The following data is captured from this fiddle: https://dotnetfiddle.net/QRPRSu
Mean Execution Time (ms) | 1 | 10 | 100 | 1000 | 10000 |
---|---|---|---|---|---|
Arrays | 0.0088 | 0.0036 | 0.003464 | 0.0034006 | 0.00300586 |
ConcatenatedString | 0.0024 | 0.00256 | 0.002541 | 0.0024637 | 0.00230981 |
FormattedString | 0.0029 | 0.00309 | 0.00308 | 0.0030005 | 0.00288773 |
LinqExcept | 0.0036 | 0.00442 | 0.004649 | 0.0050969 | 0.00436625 |
LinqHashsetExcept | 0.0052 | 0.00605 | 0.006088 | 0.0061603 | 0.00599868 |
RegexMatchIterator | 0.0216 | 0.02257 | 0.058507 | 0.022021 | 0.02383395 |
RegexMatchAllPattern | 0.0879 | 0.08973 | 0.087446 | 0.0904722 | 0.08860092 |
So I didn't expect this, but for the 100 iteration cycle there is a spike, presumably there is a <10:100 event that occurs which causes the execution time to spike, testing in the epochs less than or greater than 100 seem to smooth out this spike. Across all the iterations the values are still relative to each other but also very similar, enough that we don't need to try for a massive number of iterations with the same parameters to obtain consistent results.
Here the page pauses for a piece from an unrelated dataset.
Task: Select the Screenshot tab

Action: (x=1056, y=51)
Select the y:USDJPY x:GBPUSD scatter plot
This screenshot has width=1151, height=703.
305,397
On to the actual testing, this time using the new comparison strings:
string str1 = "021A,775U,000A,021A,1U2,206B,240,249,255B,260,263B,280,294,2U1,306B,336B,345,427,440,442,474,477,4U4,500508,523,543L,580,584,772,802,P55,VB" ;
string str2 = "772+240+802+P55+263B+1U2+VB";
string str3 = "772+240+802+P55+263B+508+VB"; // false
string str4 = "200B+201B+202+202B+203B+204B+205+205B+206+206B+207+207B+208+208B+209+209B+210+210B+211B+214B+216B+460+494+498+830+379";//false
string str5 = "612+637+638+646+649+655+664+678+688+693+694+754+756+758+774+778+780+781+787+99R+B58+RQW+RRG+RTJ+RVI+RVJ+RVU+RVV";//false
string str6 = "255B+2U1+775U+336B+P55+802";//true
string str7 = "220+223+224+229+230+233+234+402+537+550+811+863+872+881+889+965+512L+516L+520L+521L+524L+526L+528L+581L+810L+812L+814L+816L+818L+830";//false
string str8 = "255B";//true
Run this fiddle: https://dotnetfiddle.net/sFqleR
Method | TestCases | Iterations | TotalTests | Overall | Milliseconds | ColdStart | Mean | StdDev | Variance |
---|---|---|---|---|---|---|---|---|---|
Arrays | 7 | 1000 | 7000 | 00:00:00.0255972 | 25.5972 | 0.8965 | 0.00356150000000027 | 0.0495346716008814 | 0.049538210170847 |
ConcatenatedString | 7 | 1000 | 7000 | 00:00:00.0152603 | 15.2603 | 0.1847 | 0.00208621428571429 | 0.00935358891914583 | 0.00935425710423217 |
FormattedString | 7 | 1000 | 7000 | 00:00:00.0161606 | 16.1606 | 0.2099 | 0.00220965714285706 | 0.0040865872450029 | 0.00408687917537046 |
LinqExcept | 7 | 1000 | 7000 | 00:00:00.0308686 | 30.8686 | 3.8193 | 0.00430554285714287 | 0.00879058428853723 | 0.00879121225469787 |
LinqHashsetExcept | 7 | 1000 | 7000 | 00:00:00.0433723 | 43.3723 | 2.821 | 0.00609560000000002 | 0.00892103745152035 | 0.00892167473676254 |
RegexMatchIterator | 7 | 1000 | 7000 | 00:00:00.0816964 | 81.6964 | 0.5562 | 0.0115590857142857 | 0.0318308417422667 | 0.0318331156174521 |
RegexMatchAllPattern | 7 | 1000 | 7000 | 00:00:07.0529764 | 7052.9764 | 1.0156 | 1.00735934285714 | 1.07445298146738 | 1.07452973633274 |
ConcatenatedString still wins, but not by much over a String.Format
approach.
String.Format
is the lowest, that indicates that it is the most consistent over the test cases.Now lets try a full outer join between the optional and required values for a bit of variation. Then for fun lets reverse the strings and randomise the values to account for any bias in the sequence of the strings.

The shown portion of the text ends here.